Identifying login and registration forms

Burp Scanner's ability to identify login and registration forms is a key part of what makes authenticated scanning in Burp so effective.

When crawling, Burp Scanner first identifies any forms that it believes to be login or registration forms. Any forms meeting all of the following criteria are added to the list:

• The form is a standard HTML form.
• The form contains an input field with the attribute type=password.
• The password field has a non-empty name attribute.

Burp Scanner then attempts to distinguish registration forms from login forms. To do this, it applies a series of ordered criteria.

The registration form is:

1. Whichever form has the most password fields.
2. Whichever form has the most text fields.
3. Whichever form has the most multi-value select fields.
4. Whichever form has the most single-value select fields.
5. Whichever form Burp Scanner found first.

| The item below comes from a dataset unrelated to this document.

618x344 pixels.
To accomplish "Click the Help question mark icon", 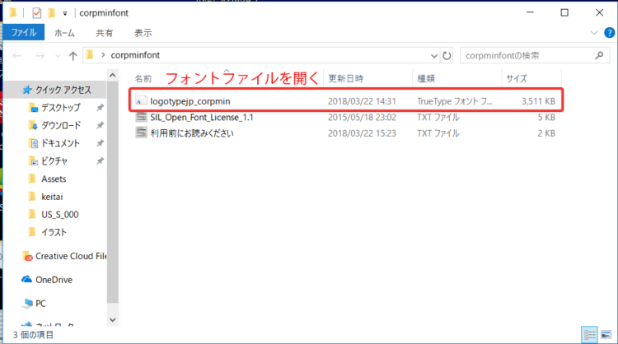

For example, if two forms have an equal number of password fields, Burp Scanner next compares the number of text fields, and so on.

Why is Burp Scanner not filling in my login forms?

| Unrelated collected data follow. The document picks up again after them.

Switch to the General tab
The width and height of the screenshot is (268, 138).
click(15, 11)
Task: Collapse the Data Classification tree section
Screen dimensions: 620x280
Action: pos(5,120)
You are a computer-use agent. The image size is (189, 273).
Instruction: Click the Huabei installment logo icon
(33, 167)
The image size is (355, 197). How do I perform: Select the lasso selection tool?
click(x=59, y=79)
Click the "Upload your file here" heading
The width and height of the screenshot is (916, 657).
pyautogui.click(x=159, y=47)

Burp Scanner identifies login and registration forms based on the password field. However, it only enters a username or email address if the related fields:

• Have a type=email or type=text attribute.
• Have a non-empty name attribute.

If the username field does not meet these conditions, then Burp Scanner can identify the form but is unable to enter the corresponding data.

What usernames does Burp Scanner submit?

Burp Scanner submits the username as provided in the following situations:

• The field has a type=text attribute.
• The field has a type=email attribute and the username provided ends in an email domain.

If the field has a type=email attribute but the username provided does not end in an email domain, then Burp Scanner submits the provided username with @burpcollaborator.net appended.